And really, who other than influencers would make the best targets for systemic tabloidism? What other group has the fame of genuine celebrities, but none of the protections that actual celebrities have? Consider: even a popular YouTuber with a million subscribers may not see very much money if most of their videos are demonetized, and certainly doesn’t make as much money as your average movie star or pop singer with an equivalent fanbase. This is at least partially because popular influencers – especially conservative ones who offend the entertainment industry’s dominant political ideology – are generally not repped by big talent agencies who can demand high compensation, and therefore will likely not have the resources to hire hotshot defamation lawyers who could play hardball with reporters. Which means that, for reporters looking for a story about someone famous who can’t punch back, influencers are a dream come true. Of course, some influencers are independently wealthy, so they might get better treatment, but for the vast majority of people who actually use their audience to make a living, these kinds of tactics are the equivalent of a social death penalty. If an intersectional Leftist was analyzing this system without knowing its pro-Left biases, they would effortlessly be able to spot this as a textbook example of systemic classism. It doesn’t even hide the fact that it discriminates against poor people.

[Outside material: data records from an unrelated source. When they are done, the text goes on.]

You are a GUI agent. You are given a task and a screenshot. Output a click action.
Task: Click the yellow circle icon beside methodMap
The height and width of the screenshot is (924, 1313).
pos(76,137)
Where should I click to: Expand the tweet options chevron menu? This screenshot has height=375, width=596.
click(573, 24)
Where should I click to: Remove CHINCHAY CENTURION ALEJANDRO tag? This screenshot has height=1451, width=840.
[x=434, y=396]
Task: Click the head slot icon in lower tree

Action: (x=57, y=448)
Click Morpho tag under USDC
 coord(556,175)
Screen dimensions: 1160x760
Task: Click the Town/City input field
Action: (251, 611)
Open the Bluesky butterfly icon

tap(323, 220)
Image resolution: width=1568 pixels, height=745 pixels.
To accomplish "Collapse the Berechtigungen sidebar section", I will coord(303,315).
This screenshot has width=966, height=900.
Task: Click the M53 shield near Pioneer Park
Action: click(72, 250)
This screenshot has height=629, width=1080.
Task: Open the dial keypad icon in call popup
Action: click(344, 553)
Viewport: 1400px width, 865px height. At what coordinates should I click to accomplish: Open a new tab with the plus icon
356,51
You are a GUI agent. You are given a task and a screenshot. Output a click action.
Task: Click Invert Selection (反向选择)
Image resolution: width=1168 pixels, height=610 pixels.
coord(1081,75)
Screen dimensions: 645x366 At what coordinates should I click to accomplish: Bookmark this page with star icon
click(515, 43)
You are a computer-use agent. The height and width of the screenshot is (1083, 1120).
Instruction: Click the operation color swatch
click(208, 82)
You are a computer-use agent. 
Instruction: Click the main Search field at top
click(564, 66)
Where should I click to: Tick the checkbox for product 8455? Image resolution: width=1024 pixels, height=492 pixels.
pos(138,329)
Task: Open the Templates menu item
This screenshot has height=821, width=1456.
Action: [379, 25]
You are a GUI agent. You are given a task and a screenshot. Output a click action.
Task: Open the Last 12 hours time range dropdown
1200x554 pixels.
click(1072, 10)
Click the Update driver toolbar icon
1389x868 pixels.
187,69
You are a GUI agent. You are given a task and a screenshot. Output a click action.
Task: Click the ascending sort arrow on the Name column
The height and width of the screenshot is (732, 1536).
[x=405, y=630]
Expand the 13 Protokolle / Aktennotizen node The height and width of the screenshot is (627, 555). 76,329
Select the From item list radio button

Don’t believe me? Look at some contrasting examples:

The most extreme criticism Lana Del Rey faced recently was a string of bad-faith think pieces asking, “Is her album potentially promoting racism?” This is still bad, but at least it was framed as a question, and Del Rey was spared accusations of Nazism. Contrast that treatment with the one afforded to Youtuber “Count Dankula” Mark Meechan, will easily be called a “racist” in headlines, despite his only crime being performing the kind of Nazi joke that mainstream comedians since Charlie Chaplin all the way up to Sarah Silverman have performed. In fact, even Prince Harry wore a Nazi uniform for a Halloween costume, apparently without irony. But does the Mr. Meghan Markle get called a racist or a thug in headlines? Not in a million years. But Dankula does. Why? Because Prince Harry is rich and powerful, and Dankula is not.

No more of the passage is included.